Goal of the exercise: Can the lines below, from the one that holds "The height and" to the very end, be echoed exactly, with both ends included and no pictures?

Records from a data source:
# # # # # # #

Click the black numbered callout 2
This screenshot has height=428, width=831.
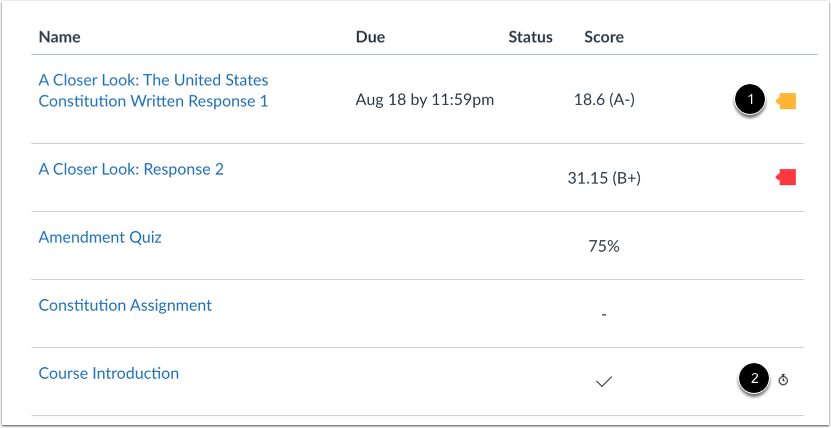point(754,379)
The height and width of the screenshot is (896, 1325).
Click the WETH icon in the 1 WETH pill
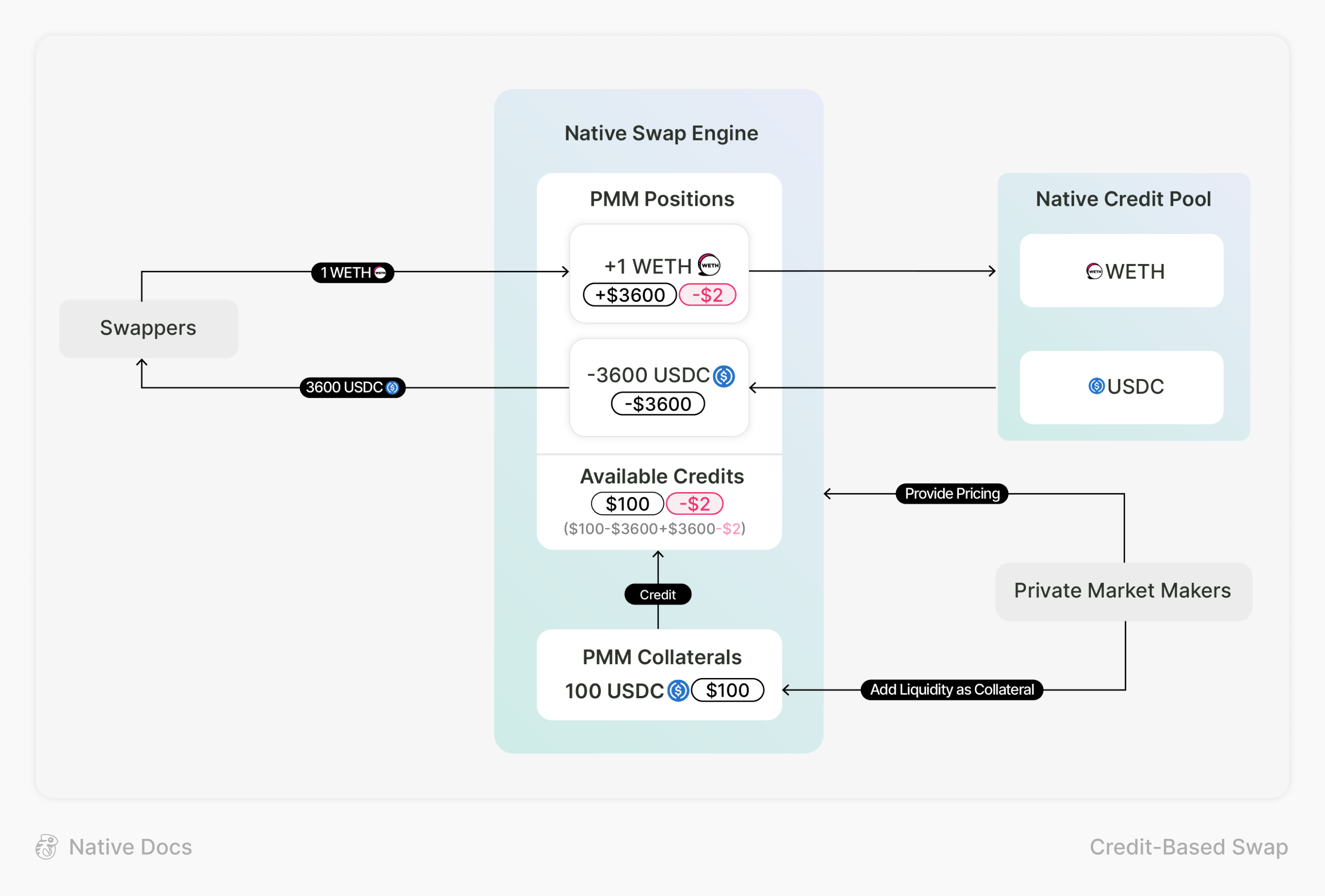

# # # # # # #

Exercise result:
The height and width of the screenshot is (896, 1325).
Click the WETH icon in the 1 WETH pill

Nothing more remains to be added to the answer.